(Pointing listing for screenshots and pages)
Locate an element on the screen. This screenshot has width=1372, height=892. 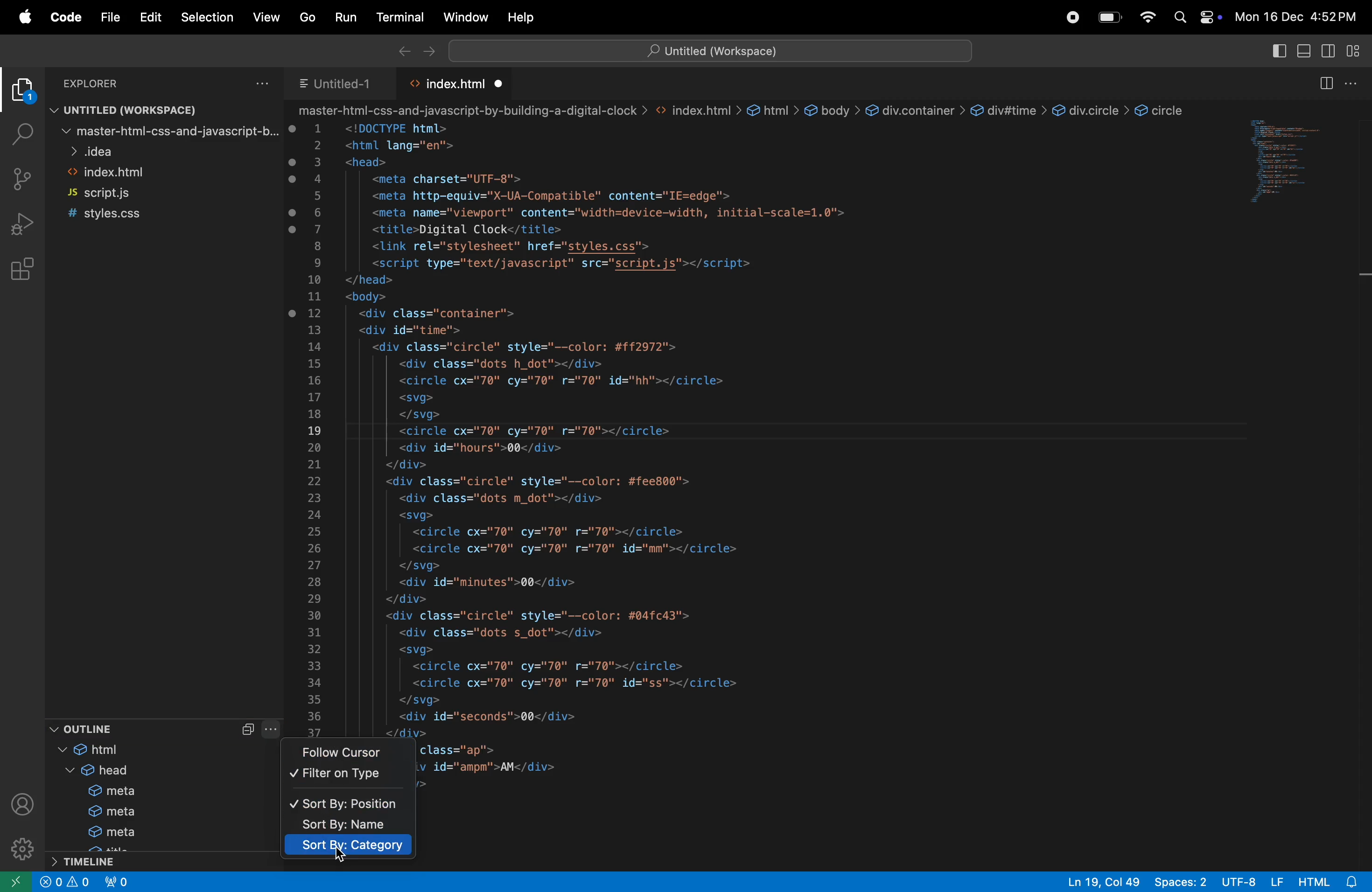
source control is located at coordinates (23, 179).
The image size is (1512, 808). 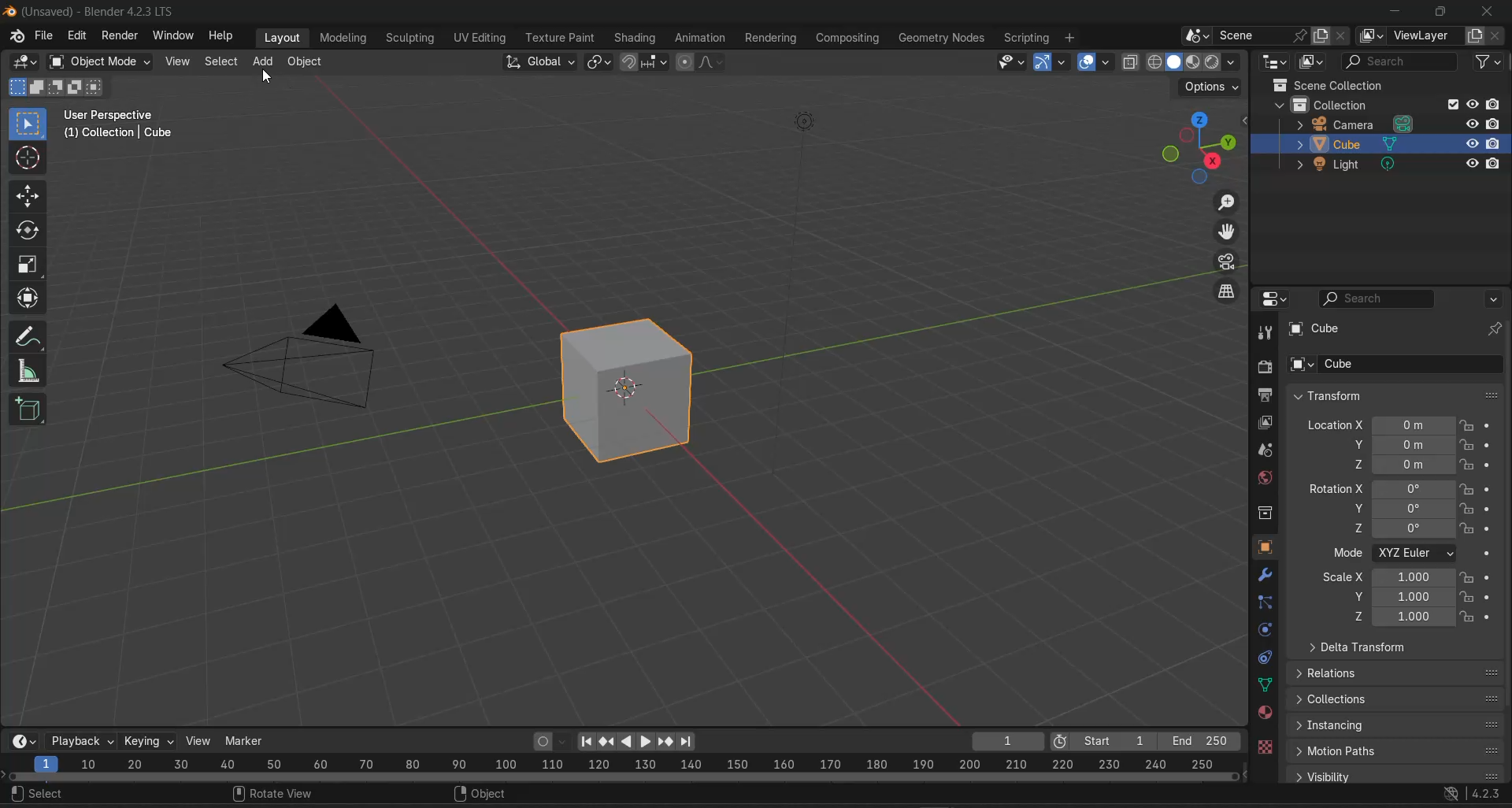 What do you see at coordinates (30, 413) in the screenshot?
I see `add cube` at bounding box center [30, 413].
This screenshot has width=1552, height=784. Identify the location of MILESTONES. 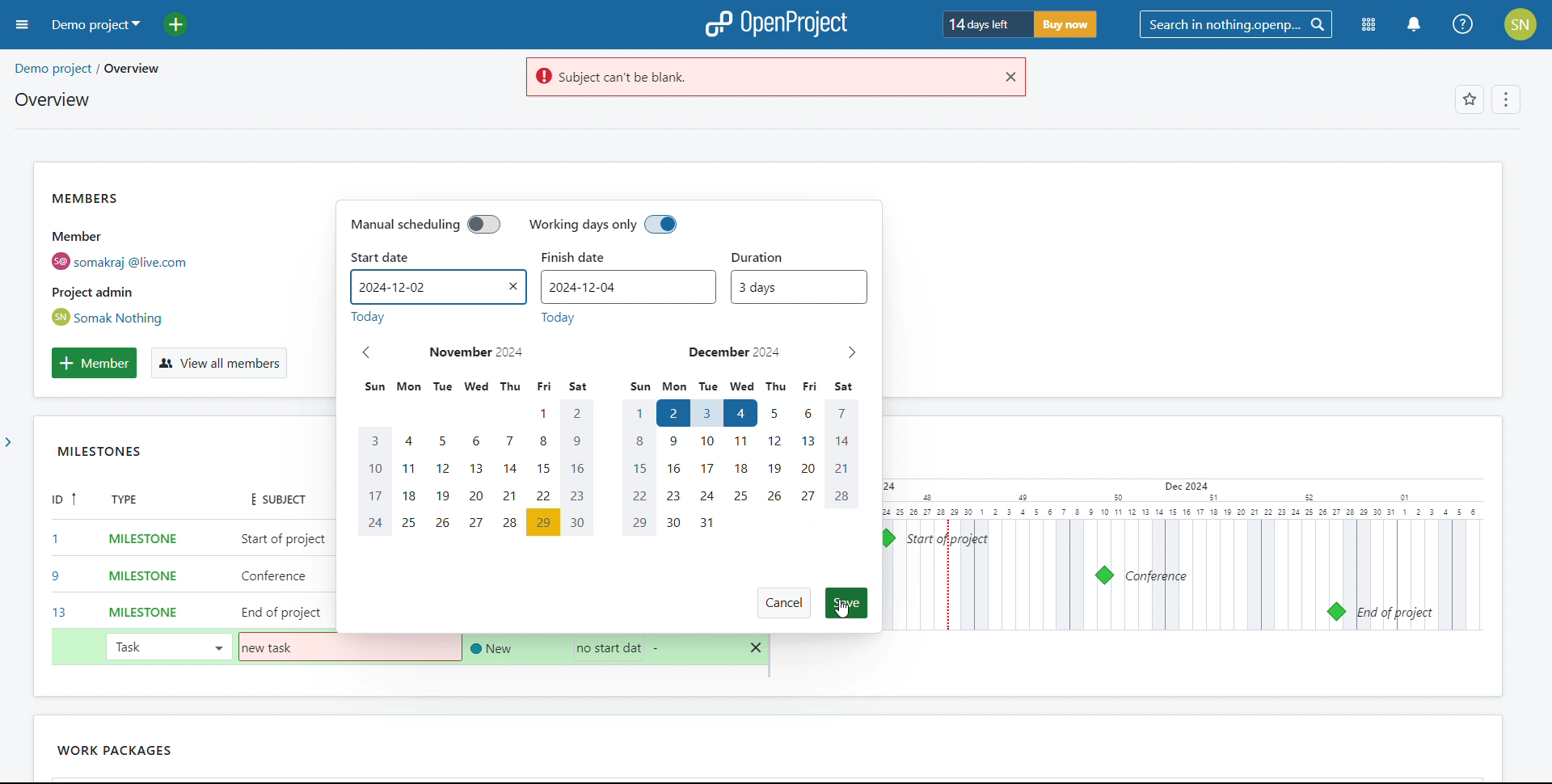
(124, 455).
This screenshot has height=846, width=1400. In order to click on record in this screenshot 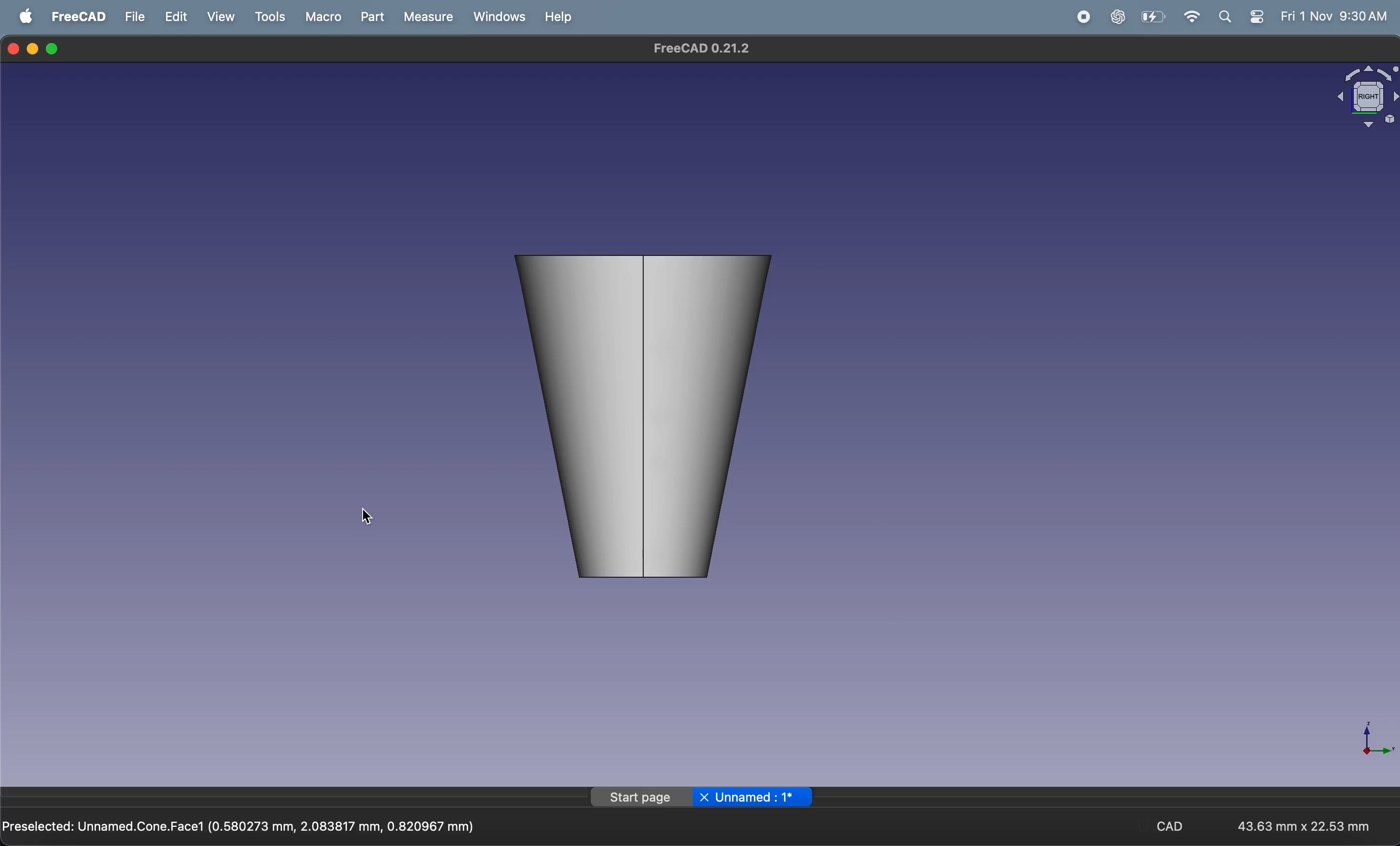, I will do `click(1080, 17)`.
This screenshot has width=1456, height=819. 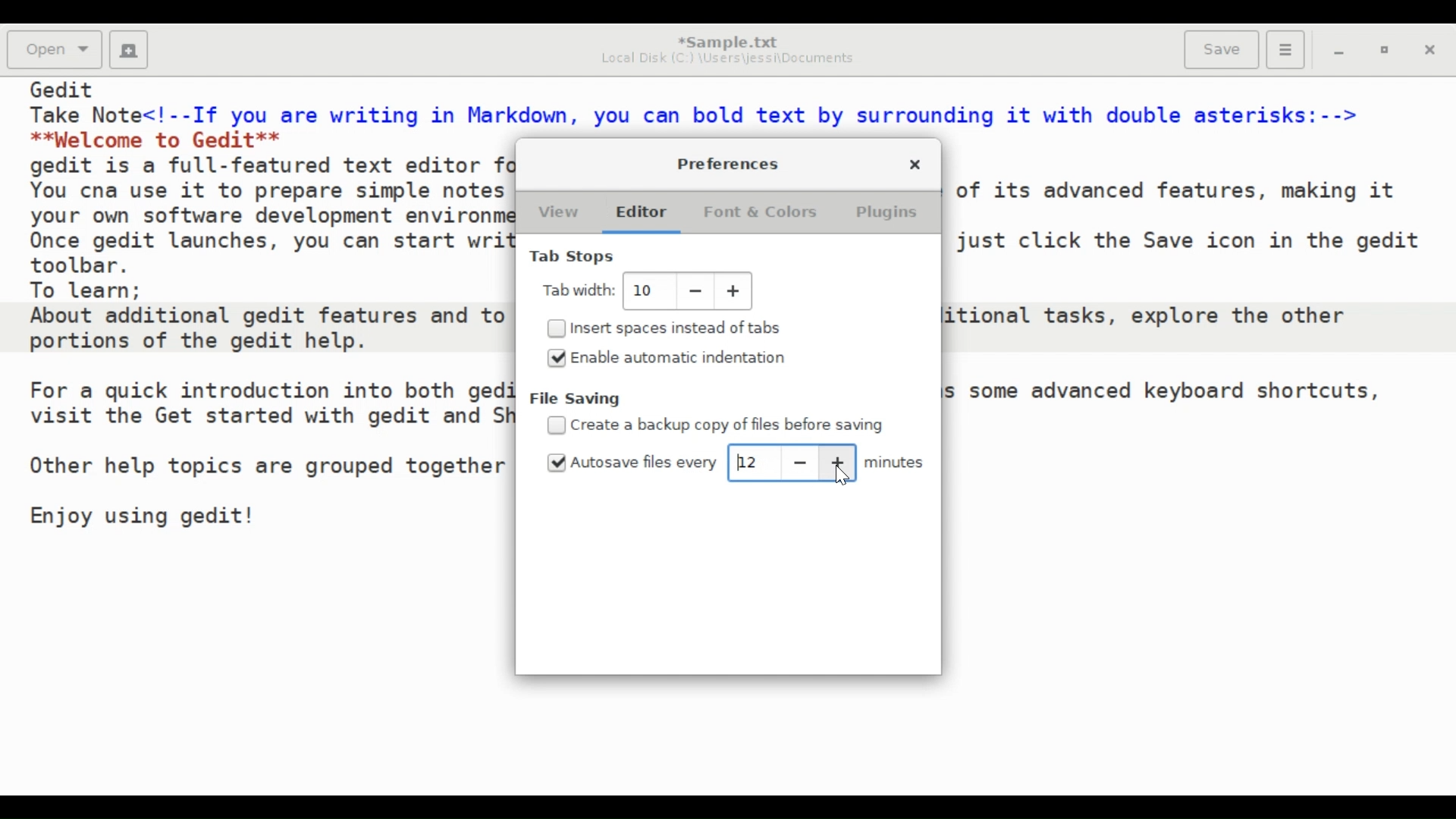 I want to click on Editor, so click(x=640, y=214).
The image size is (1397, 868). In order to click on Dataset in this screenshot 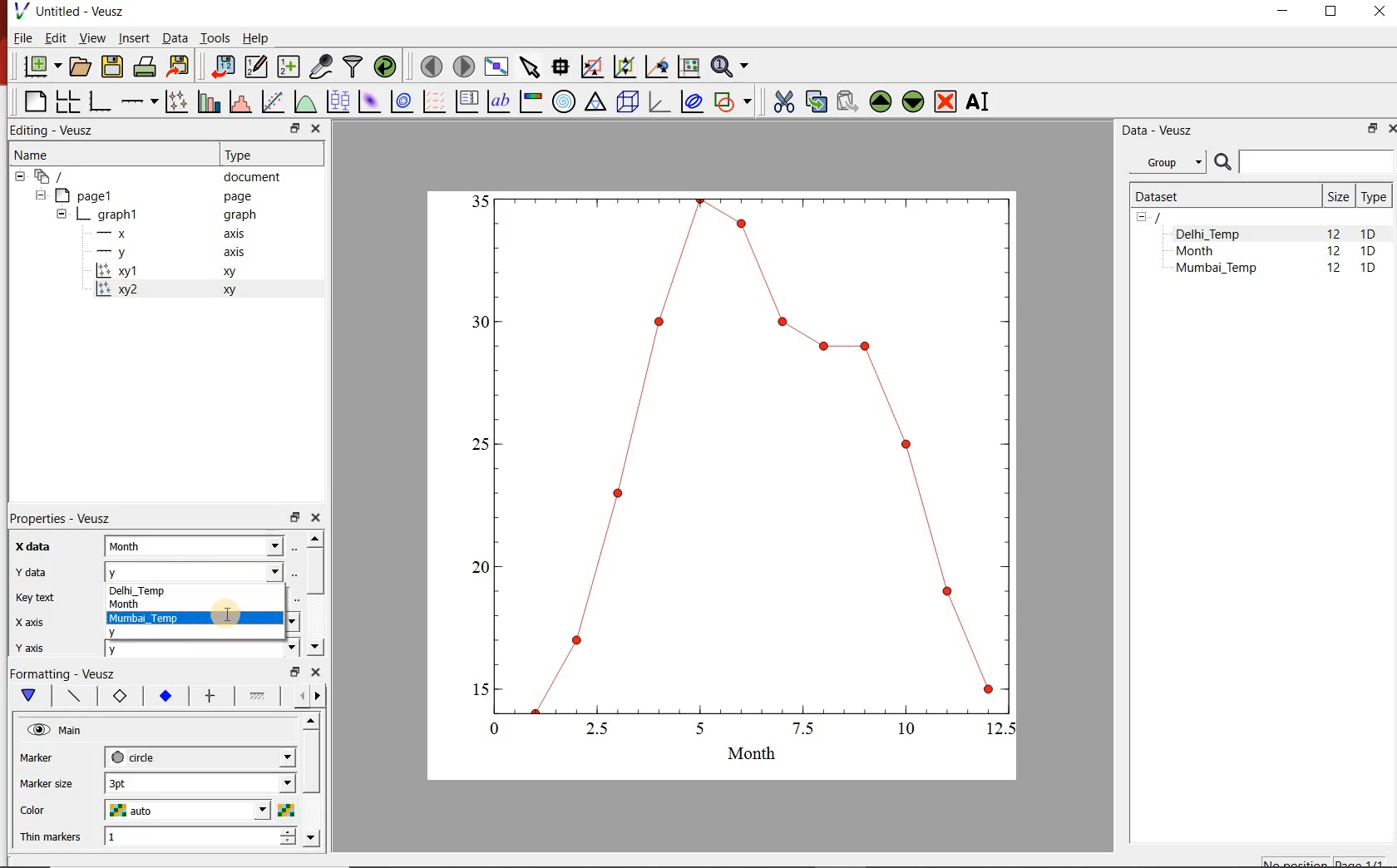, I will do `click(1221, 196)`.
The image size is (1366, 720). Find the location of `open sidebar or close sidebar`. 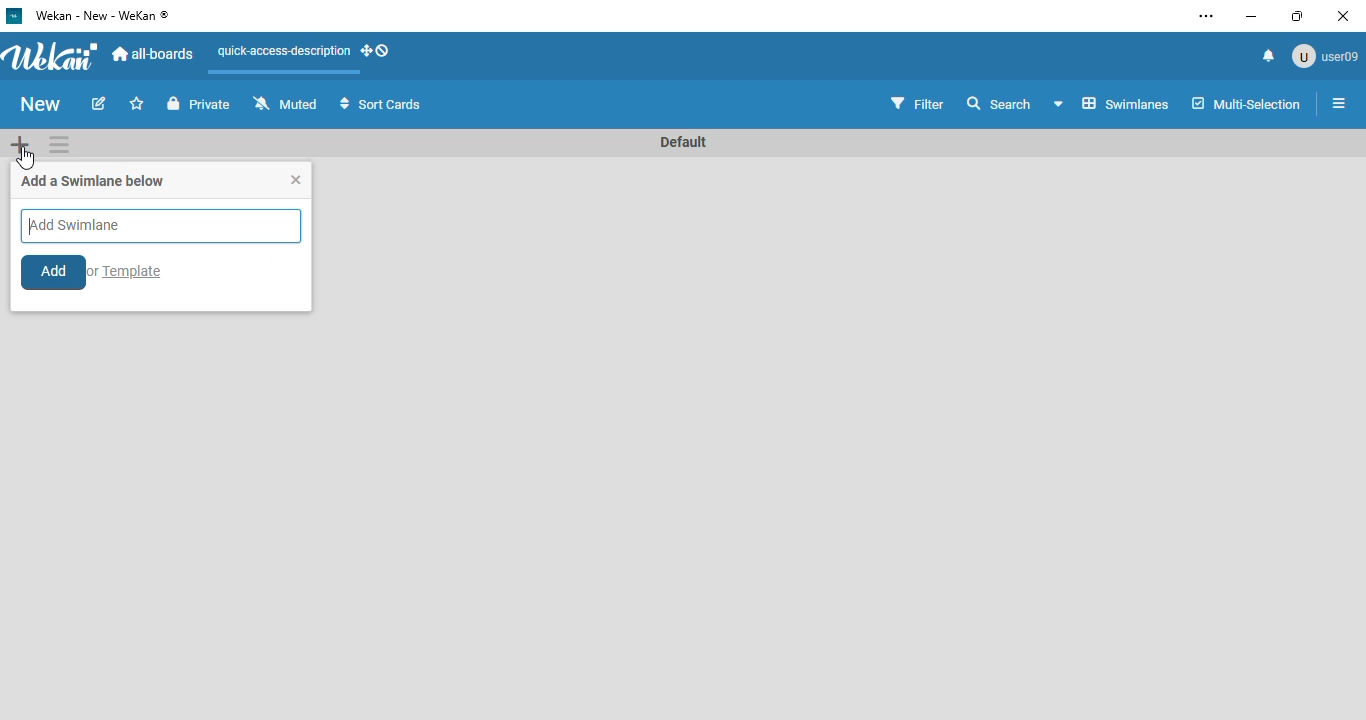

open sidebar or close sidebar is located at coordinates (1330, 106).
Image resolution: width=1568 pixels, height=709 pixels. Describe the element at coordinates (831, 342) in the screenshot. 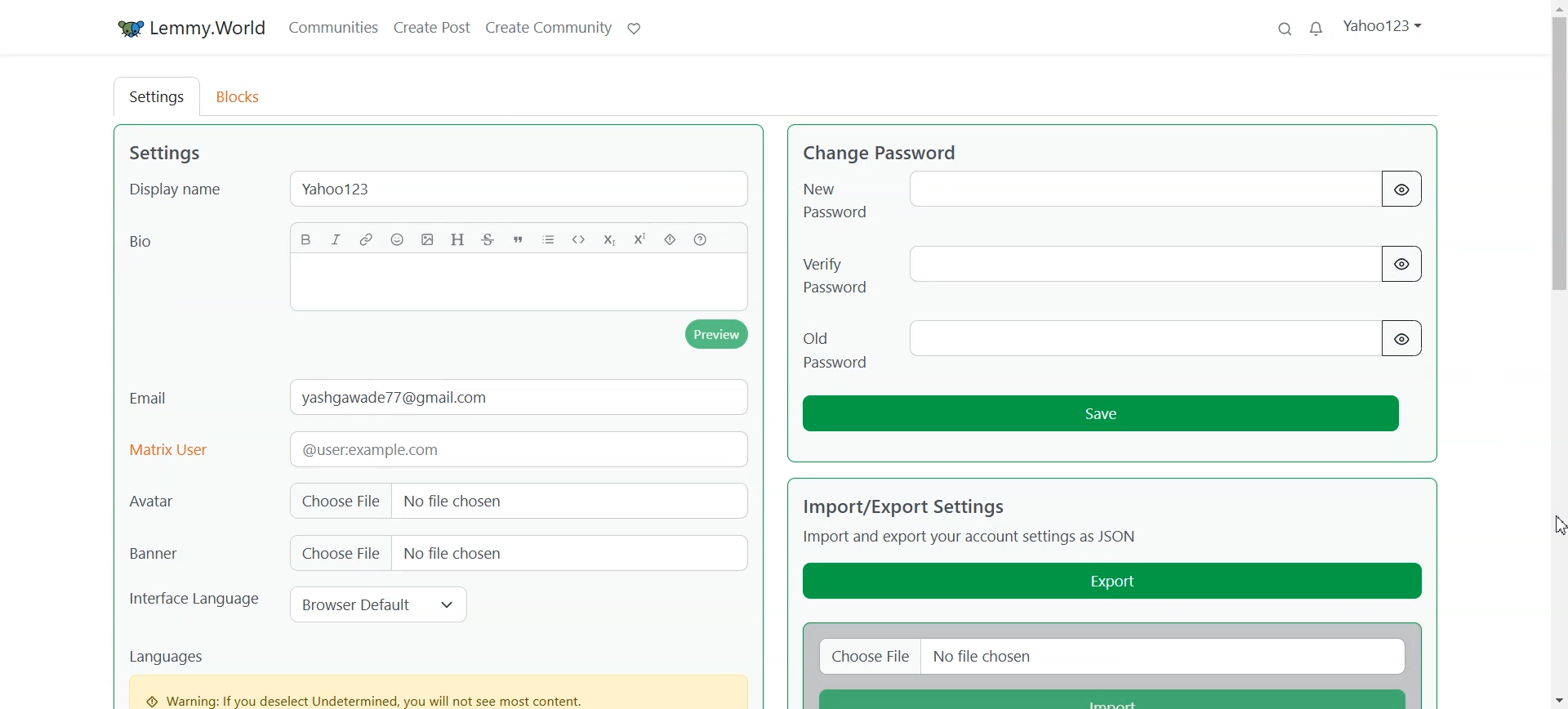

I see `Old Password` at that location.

* **PROMPT**:
Rewrite the lines of the listing from the one containing "The image size is (1366, 720)." through the end, renaming "Image resolution" to "Screen resolution" and keeping everything else unchanged. Omit the pictures from your answer.

* **RESULT OF THE TASK**:
The image size is (1366, 720). Find the location of `open sidebar or close sidebar`. 

open sidebar or close sidebar is located at coordinates (1330, 106).
Screen resolution: width=1568 pixels, height=709 pixels. Describe the element at coordinates (831, 342) in the screenshot. 

I see `Old Password` at that location.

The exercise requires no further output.